Sinds kort wordt serpeling in de zomer steeds vaker met een mal gevangen. Sommige vissers binden het aan de lijn van een dobberhengel, vervangen de haak en het lood ermee, maar de dobber blijft. Dit maakt de tackle gevoeliger. Niet minder succesvol is het vissen op serpeling op een mal zonder dobber. Een mal, gelokt door een worm of caddis-vliegen, wordt stroomopwaarts gegooid. Hij vernielt de mal, raakt na een tijdje de bodem en begint er langs te slepen, dan wordt de lijn naar zich toe getrokken en als er geen beet is wordt hij weer gegooid.

In het voorjaar kun je stukjes wormen, muggenwormen, kokerjuffers, mormysh, insectenlarven (vooral made) aan de haak hangen. Gestoomde graankorrels zijn ook geschikt. Met de komst van vliegende insecten kan serpeling worden gevangen op elke vlieg, kleine sprinkhaan, mot, kleine libel, krekel.
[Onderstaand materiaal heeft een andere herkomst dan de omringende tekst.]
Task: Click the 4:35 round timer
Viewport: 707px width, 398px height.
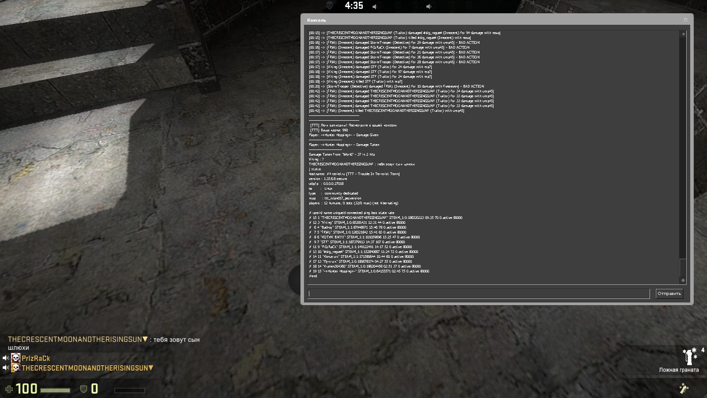Action: point(354,6)
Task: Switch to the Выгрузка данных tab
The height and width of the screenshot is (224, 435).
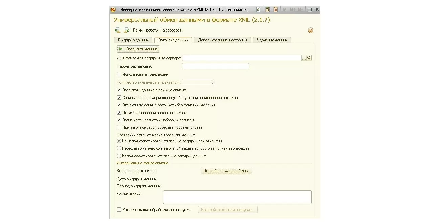Action: (x=133, y=40)
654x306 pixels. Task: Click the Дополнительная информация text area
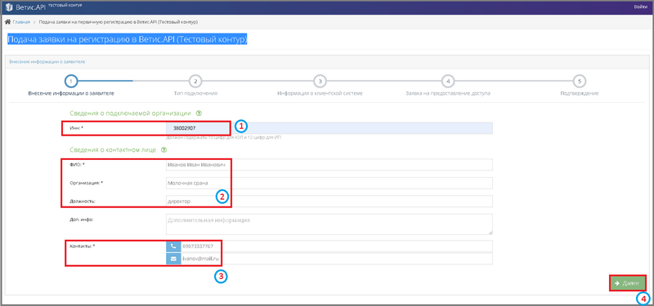tap(329, 224)
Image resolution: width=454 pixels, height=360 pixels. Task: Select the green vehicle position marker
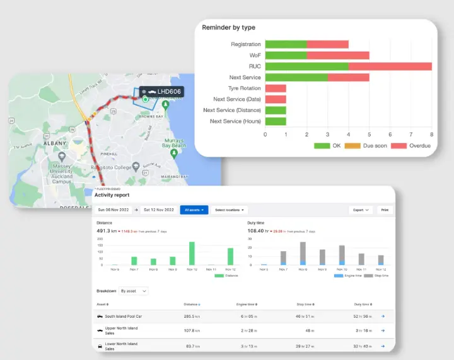tap(146, 99)
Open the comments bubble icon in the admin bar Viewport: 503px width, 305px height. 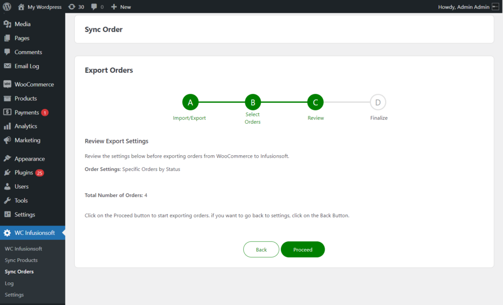coord(94,7)
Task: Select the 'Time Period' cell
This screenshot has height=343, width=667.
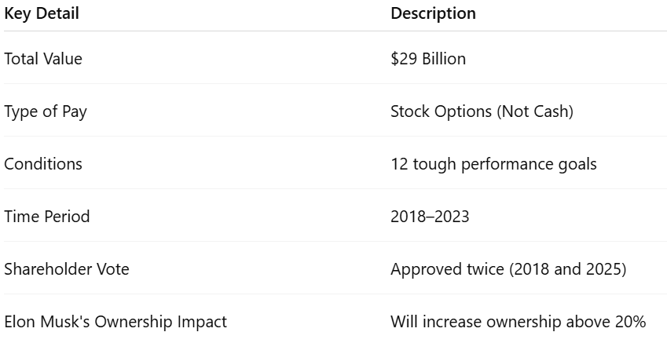Action: coord(47,217)
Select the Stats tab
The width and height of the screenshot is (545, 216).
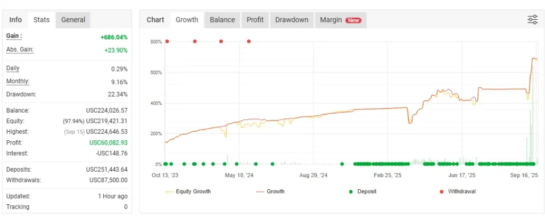(42, 20)
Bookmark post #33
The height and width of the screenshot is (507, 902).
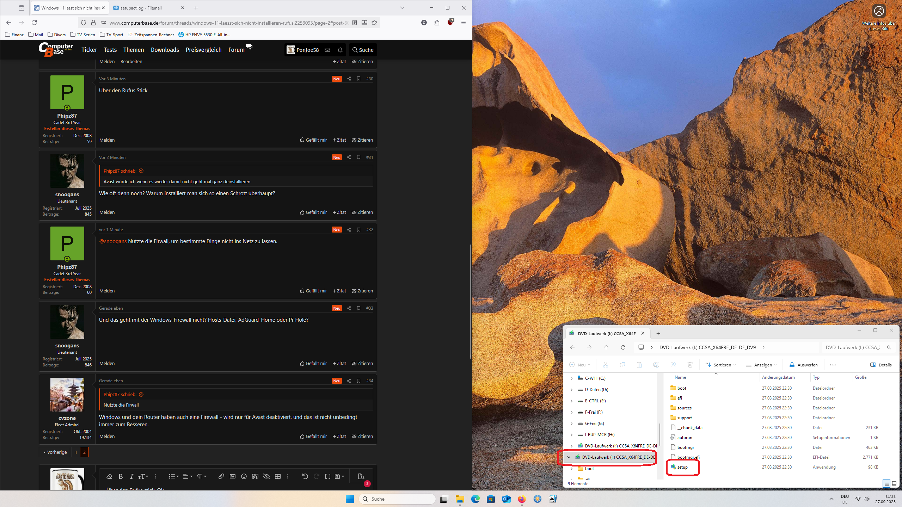pos(358,308)
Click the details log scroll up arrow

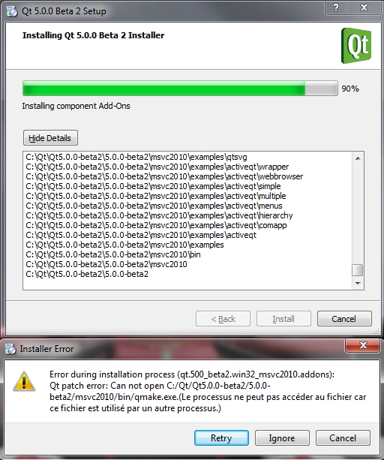point(358,158)
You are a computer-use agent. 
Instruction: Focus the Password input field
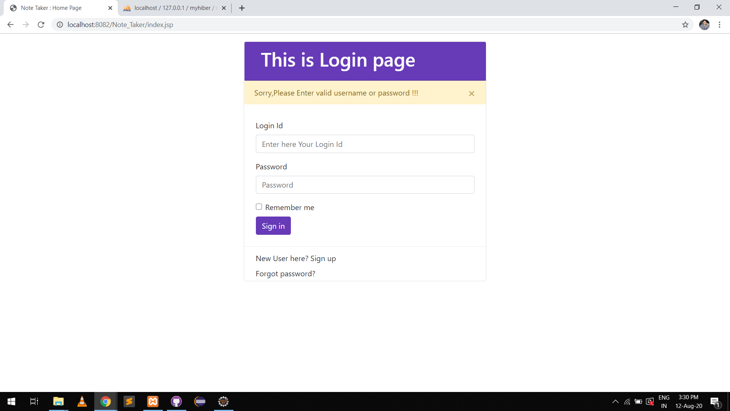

Maar bij elke methode om op een serpeling te vissen, is het zeer wenselijk om deze naar de plaats van visserij te lokken. Dit vereist aas. Met een sterke stroming voeg ik toe: gestoomde tarwe, parelgort, gierst of havermout, een mengsel van deze granen en broodkorstjes, kleine gehakte wormen en heel veel andere dingen, opgerold tot bolletjes vochtige stroperige klei. Ze zijn zo groot als een vuist gemaakt om snel naar de bodem te zinken. De stroming erodeert de klei geleidelijk, en het bezinksel zal zeker de serpeling aantrekken.

De belangrijkste taak is om een stop of "paden" te vinden voor de beweging van koppels serpeling, anders kun je iedereen voeren … En nog een ding: het is raadzaam om niet te voeren, maar alleen om de vis te lokken, anders, wanneer vol, zal de serpeling op geen enkele mondstuk pikken.